The Physics of Parenting
It doesn’t take a degree in rocket science to have kids. But then again, a basic understanding of physics can really help you raise your nuclear family.
Antimatter: Excessive, often inappropriate gifts given by aunts (and uncles)
Black hole: Your child’s brain after watching too much TV
Cold fusion: When your kids pass the same cold back and forth to each other all winter
Gravity: How you measure the length of a time out; the heavier the crime, the longer the time
Light year: The year before you became a parent (and each year before that)

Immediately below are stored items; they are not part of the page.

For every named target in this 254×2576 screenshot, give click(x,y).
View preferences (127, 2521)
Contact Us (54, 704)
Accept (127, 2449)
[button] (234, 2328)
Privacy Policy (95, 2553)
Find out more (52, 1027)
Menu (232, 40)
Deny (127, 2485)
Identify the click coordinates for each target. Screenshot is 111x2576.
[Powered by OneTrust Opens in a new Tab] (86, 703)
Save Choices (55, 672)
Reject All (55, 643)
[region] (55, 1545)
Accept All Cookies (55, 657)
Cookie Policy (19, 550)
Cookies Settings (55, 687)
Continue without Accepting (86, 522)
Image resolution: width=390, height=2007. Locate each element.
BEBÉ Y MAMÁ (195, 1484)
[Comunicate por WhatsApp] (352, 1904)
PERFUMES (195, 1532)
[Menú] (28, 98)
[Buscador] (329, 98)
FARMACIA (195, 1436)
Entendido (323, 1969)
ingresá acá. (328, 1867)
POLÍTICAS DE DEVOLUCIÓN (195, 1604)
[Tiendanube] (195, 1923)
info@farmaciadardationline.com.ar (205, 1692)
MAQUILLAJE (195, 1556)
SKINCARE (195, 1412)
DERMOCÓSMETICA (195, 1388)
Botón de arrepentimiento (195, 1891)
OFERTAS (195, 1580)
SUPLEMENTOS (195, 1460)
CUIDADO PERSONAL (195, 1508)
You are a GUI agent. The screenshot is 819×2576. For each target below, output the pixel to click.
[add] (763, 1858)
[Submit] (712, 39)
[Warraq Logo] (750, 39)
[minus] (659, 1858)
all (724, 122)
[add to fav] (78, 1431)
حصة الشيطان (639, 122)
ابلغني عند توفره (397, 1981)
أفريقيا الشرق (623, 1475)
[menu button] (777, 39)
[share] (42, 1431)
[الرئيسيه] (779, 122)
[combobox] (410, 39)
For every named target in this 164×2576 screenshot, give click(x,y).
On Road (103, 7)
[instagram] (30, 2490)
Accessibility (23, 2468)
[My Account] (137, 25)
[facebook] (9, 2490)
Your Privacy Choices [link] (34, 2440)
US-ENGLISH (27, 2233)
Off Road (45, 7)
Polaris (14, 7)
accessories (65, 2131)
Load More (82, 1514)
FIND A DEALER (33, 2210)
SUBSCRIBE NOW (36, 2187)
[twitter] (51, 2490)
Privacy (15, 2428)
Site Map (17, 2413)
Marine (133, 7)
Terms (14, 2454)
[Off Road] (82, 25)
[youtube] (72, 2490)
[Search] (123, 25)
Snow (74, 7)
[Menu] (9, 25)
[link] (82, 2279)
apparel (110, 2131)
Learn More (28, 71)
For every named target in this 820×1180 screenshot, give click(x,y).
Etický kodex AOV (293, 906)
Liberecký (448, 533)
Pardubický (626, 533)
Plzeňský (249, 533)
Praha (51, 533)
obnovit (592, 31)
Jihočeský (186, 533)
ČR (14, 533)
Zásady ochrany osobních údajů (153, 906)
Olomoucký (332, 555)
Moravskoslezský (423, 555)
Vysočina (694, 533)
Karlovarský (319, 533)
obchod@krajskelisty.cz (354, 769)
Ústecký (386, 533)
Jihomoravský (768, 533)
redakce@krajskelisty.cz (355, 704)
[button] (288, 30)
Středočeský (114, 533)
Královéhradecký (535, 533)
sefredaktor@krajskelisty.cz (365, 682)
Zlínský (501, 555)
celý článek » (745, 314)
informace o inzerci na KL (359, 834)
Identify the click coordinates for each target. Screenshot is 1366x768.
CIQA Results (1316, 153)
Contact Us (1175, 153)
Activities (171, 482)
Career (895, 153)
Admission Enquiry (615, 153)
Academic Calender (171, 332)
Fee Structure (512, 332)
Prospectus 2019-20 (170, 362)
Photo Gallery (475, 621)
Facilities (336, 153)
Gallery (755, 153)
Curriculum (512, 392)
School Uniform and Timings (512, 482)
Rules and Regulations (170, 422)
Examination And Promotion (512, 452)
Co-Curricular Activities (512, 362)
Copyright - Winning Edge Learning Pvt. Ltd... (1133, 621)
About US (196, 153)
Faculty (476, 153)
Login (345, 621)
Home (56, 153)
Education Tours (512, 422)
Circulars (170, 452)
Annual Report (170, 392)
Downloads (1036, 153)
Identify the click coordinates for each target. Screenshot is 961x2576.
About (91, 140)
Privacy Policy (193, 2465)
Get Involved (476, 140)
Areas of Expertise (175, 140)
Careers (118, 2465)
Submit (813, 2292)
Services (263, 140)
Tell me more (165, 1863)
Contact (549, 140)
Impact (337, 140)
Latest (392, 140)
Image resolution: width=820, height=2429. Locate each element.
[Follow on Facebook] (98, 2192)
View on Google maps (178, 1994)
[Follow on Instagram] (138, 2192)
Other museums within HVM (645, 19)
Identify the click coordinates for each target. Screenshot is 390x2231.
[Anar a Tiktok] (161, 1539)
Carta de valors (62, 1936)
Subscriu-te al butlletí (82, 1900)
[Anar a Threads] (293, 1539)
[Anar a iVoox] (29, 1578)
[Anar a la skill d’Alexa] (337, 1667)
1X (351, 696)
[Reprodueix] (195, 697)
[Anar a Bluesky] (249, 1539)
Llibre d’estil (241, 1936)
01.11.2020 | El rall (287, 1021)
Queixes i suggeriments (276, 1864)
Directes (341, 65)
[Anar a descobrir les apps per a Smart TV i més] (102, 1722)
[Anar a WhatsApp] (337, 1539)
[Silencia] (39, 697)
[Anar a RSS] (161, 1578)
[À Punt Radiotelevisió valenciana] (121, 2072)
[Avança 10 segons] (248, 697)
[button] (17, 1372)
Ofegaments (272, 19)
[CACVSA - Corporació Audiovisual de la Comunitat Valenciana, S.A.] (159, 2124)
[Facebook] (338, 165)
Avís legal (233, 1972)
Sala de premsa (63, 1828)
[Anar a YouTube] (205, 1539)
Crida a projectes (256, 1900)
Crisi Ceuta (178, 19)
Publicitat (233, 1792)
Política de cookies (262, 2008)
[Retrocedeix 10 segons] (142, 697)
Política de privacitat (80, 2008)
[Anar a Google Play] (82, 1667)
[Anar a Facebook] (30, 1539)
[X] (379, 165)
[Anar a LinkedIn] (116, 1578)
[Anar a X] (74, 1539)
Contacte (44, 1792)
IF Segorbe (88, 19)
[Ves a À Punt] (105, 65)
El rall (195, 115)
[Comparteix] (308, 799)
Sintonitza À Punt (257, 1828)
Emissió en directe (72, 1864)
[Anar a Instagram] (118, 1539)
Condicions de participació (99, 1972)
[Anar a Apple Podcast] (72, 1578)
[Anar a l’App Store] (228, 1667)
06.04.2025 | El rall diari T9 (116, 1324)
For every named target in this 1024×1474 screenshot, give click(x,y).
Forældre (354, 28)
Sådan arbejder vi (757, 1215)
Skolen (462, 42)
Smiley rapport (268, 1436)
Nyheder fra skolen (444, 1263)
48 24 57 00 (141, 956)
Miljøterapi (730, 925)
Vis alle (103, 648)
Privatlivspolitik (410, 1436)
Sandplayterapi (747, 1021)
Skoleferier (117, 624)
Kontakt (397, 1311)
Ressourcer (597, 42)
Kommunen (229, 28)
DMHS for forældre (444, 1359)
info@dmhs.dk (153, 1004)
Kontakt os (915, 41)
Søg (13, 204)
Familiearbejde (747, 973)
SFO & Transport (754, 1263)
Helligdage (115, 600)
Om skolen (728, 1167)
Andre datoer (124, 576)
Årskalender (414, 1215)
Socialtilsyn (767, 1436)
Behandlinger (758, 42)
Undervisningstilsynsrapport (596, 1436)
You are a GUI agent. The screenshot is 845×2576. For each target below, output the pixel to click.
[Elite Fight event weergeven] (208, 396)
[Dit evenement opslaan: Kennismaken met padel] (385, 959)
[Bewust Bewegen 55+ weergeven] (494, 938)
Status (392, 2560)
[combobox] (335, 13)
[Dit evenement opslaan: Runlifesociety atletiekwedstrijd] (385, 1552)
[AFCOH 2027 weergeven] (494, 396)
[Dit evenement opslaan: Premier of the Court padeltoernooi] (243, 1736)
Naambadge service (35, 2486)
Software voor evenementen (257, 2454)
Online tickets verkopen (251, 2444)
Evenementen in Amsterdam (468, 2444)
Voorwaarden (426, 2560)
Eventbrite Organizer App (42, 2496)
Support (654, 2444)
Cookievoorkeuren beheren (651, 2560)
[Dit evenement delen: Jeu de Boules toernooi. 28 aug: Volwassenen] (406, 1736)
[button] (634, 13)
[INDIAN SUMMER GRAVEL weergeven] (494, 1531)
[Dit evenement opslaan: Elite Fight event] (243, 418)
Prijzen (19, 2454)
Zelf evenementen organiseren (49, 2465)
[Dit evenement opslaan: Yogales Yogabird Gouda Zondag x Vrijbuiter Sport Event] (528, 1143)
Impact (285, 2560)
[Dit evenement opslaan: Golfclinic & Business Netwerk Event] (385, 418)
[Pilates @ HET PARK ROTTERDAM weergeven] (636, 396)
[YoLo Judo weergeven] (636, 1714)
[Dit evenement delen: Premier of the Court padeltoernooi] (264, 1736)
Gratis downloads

Newtonian Physics: Explains the paradox of how fig cookies that stick to furniture can unstick your child’s colon
Particle Physics: The tendency of a couch to accumulate basic units of household matter
Perpetual Motion: The dance the dog does under the highchair
Quark: The sound that alerts you to a dirty diaper
Radioactivity: A child’s tendency to turn up the volume on the radio or TV, even after you've yelled "turn it down" 1,000 times
Relativity: The closer family members live to you, the faster they seem to run away when you need free baby-sitting
Speed of light: How quickly the morning comes when you’ve up all night with a newborn
String Theory: Explains why shoes always come untied, while yo-yos tie and kites do the opposite
Super collider: A room with two boys in it (see also quark and vortex)
Thermodynamics: The tendency of a child to squirm uncontrollably while you’re trying to take her temperature
Vortex: Another word for a room that has been visited by children

2 Comments:
VERY funny! Loved this.
Toni and Jo, thanks for your comments. And yes - how could I leave out vacuum?